[Collected data entries]
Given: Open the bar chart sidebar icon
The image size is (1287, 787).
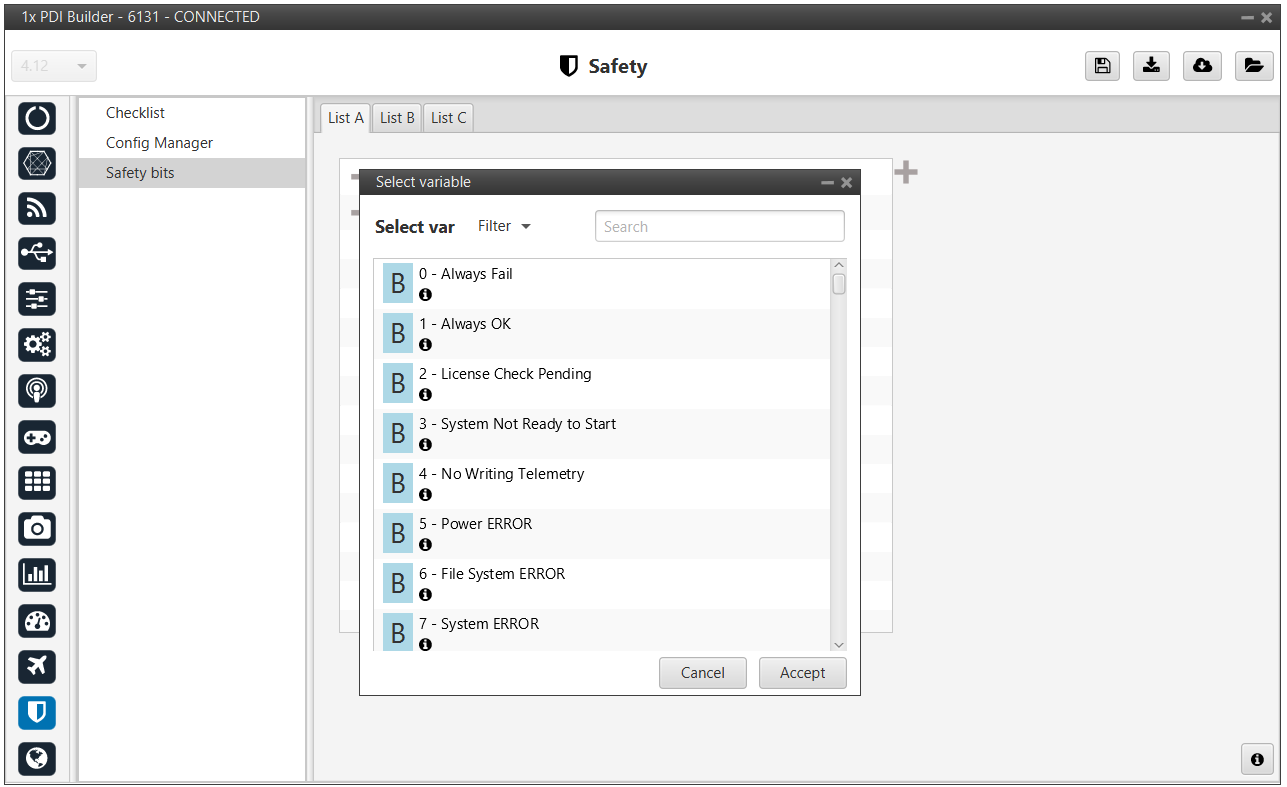Looking at the screenshot, I should tap(37, 574).
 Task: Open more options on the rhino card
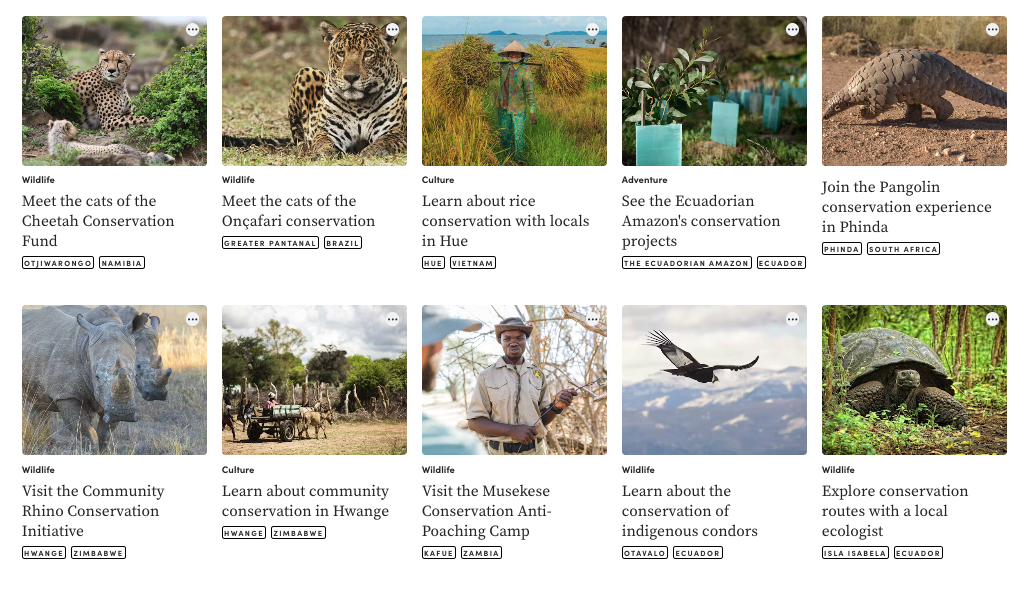[192, 319]
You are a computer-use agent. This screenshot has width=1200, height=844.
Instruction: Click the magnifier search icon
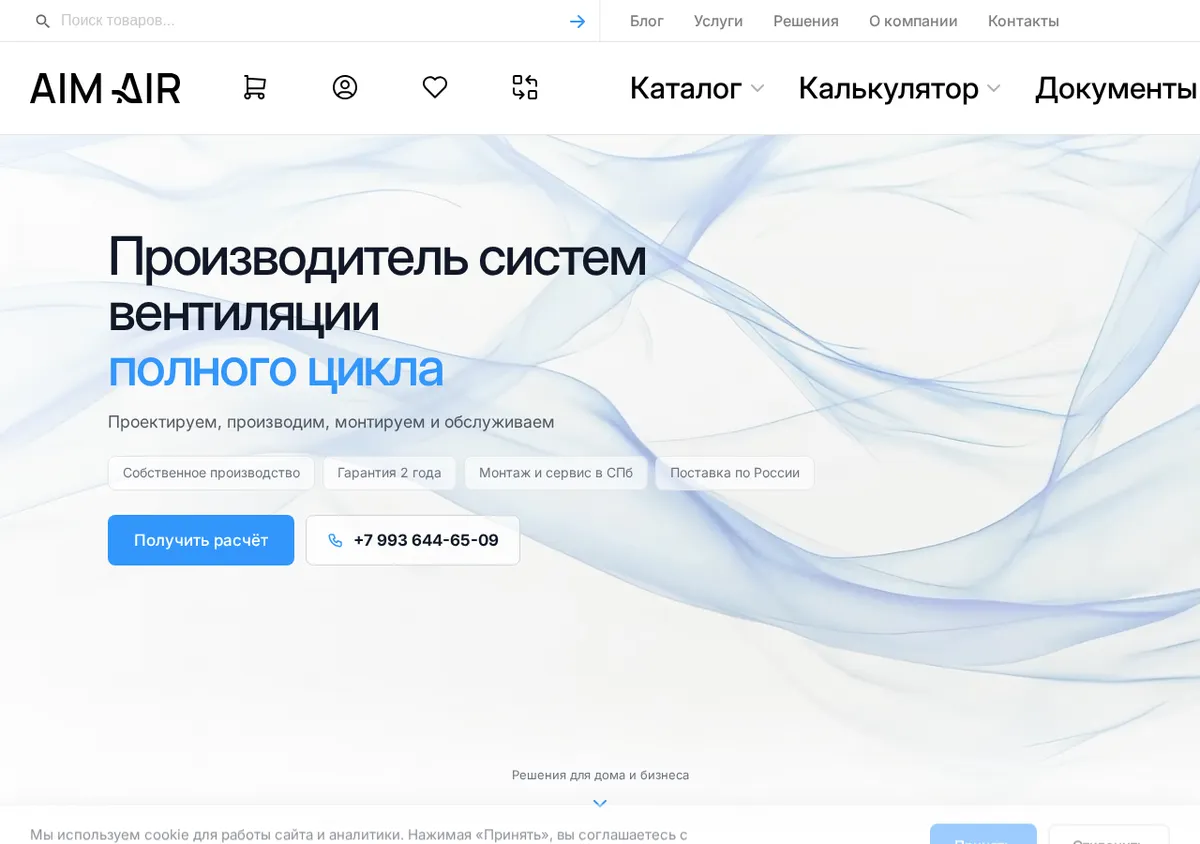(43, 21)
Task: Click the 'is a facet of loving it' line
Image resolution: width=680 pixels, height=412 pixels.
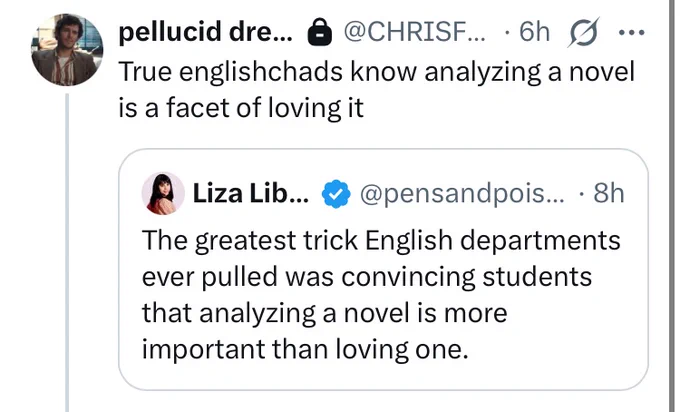Action: (241, 108)
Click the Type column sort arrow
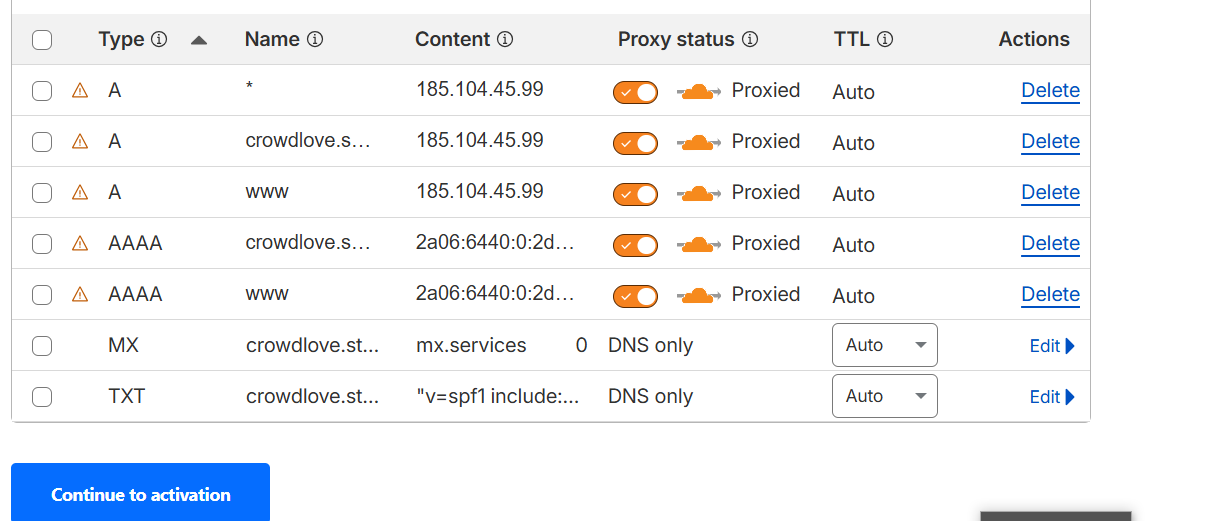This screenshot has height=521, width=1213. [x=198, y=40]
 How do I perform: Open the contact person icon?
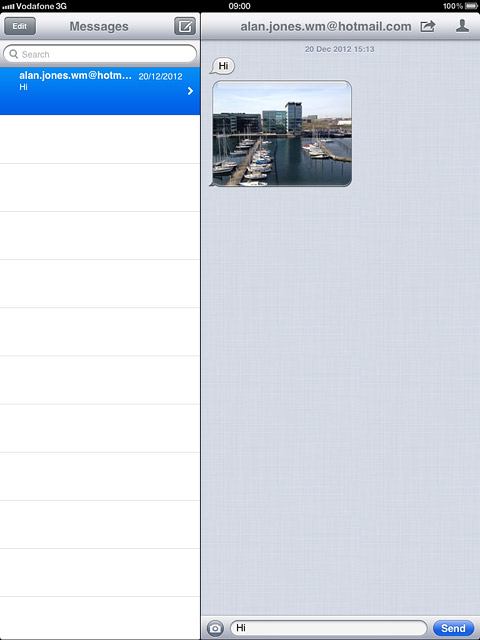point(462,26)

EXERCISE OBJECTIVE = Every line between the one containing "Instruction: Click the magnifier search icon" and the last line of the data above, both included, should be copied exactly, but not the pictures.

EXERCISE RESULT =
Instruction: Click the magnifier search icon
(43, 21)
Task: Click the 'is a facet of loving it' line
Image resolution: width=680 pixels, height=412 pixels.
Action: (241, 108)
Click the Type column sort arrow
This screenshot has height=521, width=1213. [x=198, y=40]
 How do I perform: Open the contact person icon?
point(462,26)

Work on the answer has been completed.